Work to complete |
Could you format the part of the listing that opens with the line containing "Click the greyed-out" and closes with the line containing "The height and width of the screenshot is (400, 640)." as a Markdown table with columns Row and Line, numbering each line and leaving out blank lines?

Materials provided |
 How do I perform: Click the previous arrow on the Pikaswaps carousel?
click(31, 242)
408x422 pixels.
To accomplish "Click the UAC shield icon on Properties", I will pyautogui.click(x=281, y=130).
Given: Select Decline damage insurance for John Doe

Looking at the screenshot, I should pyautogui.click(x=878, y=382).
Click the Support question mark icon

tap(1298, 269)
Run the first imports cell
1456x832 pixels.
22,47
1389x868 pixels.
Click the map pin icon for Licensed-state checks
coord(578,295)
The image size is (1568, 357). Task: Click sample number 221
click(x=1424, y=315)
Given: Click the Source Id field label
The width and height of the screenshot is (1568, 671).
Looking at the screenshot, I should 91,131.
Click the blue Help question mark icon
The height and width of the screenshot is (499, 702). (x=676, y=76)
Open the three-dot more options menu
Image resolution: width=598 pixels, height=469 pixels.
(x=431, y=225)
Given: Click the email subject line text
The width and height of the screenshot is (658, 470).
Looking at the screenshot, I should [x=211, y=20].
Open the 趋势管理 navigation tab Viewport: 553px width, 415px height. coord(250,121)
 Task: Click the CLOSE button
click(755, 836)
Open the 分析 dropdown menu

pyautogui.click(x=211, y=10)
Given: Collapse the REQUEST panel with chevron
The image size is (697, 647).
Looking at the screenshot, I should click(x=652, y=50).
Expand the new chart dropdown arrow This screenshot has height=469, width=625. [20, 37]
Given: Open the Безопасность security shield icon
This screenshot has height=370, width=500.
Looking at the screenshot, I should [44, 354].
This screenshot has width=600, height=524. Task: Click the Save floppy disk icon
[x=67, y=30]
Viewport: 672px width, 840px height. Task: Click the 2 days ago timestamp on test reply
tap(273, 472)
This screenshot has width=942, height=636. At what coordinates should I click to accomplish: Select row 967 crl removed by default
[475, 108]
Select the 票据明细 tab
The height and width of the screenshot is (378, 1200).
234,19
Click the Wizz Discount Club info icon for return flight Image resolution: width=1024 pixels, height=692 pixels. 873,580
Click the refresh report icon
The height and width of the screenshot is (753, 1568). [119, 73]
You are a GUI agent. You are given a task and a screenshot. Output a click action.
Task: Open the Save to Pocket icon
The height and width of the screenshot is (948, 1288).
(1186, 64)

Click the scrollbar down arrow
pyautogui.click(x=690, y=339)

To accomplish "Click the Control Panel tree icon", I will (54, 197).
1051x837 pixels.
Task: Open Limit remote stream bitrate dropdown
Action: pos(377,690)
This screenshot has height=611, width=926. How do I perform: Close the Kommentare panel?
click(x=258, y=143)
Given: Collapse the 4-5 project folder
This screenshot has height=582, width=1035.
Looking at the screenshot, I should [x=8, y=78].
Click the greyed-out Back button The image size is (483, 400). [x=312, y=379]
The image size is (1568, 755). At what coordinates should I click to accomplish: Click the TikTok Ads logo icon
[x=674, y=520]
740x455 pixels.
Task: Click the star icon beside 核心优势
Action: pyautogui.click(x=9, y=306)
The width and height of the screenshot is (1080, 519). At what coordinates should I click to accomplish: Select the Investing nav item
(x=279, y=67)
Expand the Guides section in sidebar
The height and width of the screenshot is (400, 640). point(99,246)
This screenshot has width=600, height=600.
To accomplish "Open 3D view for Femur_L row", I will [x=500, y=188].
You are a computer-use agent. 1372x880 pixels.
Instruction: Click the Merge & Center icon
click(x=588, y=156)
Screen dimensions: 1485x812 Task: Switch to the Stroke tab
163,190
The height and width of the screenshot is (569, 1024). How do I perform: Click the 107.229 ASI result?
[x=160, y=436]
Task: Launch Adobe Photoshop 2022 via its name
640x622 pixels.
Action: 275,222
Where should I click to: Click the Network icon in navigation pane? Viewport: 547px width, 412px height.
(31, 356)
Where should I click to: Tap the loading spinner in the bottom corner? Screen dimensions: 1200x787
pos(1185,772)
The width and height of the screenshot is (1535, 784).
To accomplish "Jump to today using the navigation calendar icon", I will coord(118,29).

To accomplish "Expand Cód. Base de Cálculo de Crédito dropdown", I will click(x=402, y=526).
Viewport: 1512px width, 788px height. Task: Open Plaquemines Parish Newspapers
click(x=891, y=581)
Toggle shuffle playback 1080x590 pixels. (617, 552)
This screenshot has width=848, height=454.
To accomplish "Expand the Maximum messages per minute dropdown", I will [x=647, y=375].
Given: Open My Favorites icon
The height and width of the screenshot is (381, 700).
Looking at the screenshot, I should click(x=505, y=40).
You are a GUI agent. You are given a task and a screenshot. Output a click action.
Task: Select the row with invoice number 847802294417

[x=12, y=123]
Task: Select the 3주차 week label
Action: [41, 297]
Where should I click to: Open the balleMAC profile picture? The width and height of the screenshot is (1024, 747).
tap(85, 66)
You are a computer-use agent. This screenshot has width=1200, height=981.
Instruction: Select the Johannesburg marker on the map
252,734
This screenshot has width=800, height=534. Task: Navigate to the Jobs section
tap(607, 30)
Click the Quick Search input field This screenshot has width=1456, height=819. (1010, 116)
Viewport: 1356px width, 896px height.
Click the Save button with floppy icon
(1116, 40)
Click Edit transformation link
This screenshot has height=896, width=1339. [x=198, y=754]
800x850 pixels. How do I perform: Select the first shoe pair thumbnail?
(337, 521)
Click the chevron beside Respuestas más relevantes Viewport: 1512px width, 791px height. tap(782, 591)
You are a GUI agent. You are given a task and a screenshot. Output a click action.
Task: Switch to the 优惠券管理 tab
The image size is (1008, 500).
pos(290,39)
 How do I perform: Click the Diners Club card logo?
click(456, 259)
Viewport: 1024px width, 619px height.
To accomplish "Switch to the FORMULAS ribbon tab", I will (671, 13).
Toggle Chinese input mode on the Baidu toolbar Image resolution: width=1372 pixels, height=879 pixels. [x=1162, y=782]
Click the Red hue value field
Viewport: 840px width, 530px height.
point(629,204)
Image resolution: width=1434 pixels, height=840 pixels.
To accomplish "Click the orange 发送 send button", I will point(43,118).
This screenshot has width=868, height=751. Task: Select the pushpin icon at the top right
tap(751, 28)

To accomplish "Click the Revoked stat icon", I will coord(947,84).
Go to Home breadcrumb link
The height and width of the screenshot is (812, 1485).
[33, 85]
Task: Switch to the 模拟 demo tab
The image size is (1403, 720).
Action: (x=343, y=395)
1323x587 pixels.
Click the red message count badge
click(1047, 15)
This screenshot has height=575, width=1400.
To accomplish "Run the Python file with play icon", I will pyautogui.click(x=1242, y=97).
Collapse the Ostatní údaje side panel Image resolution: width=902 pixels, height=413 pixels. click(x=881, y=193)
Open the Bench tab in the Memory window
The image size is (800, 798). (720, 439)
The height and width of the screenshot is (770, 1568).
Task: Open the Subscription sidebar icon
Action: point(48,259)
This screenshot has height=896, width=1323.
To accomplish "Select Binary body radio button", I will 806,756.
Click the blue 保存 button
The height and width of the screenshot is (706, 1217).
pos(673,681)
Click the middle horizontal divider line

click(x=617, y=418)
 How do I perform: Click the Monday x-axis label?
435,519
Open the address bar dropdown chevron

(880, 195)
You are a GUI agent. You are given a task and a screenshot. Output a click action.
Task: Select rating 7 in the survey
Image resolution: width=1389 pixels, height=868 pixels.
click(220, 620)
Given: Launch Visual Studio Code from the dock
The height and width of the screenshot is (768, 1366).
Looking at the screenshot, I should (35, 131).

Task answer |
| Row | Line |
|---|---|
| 1 | Click the greyed-out Back button The image size is (483, 400). [x=312, y=379] |
| 2 | The image size is (1568, 755). At what coordinates should I click to accomplish: Click the TikTok Ads logo icon |
| 3 | [x=674, y=520] |
| 4 | 740x455 pixels. |
| 5 | Task: Click the star icon beside 核心优势 |
| 6 | Action: pyautogui.click(x=9, y=306) |
| 7 | The width and height of the screenshot is (1080, 519). At what coordinates should I click to accomplish: Select the Investing nav item |
| 8 | (x=279, y=67) |
| 9 | Expand the Guides section in sidebar |
| 10 | The height and width of the screenshot is (400, 640). point(99,246) |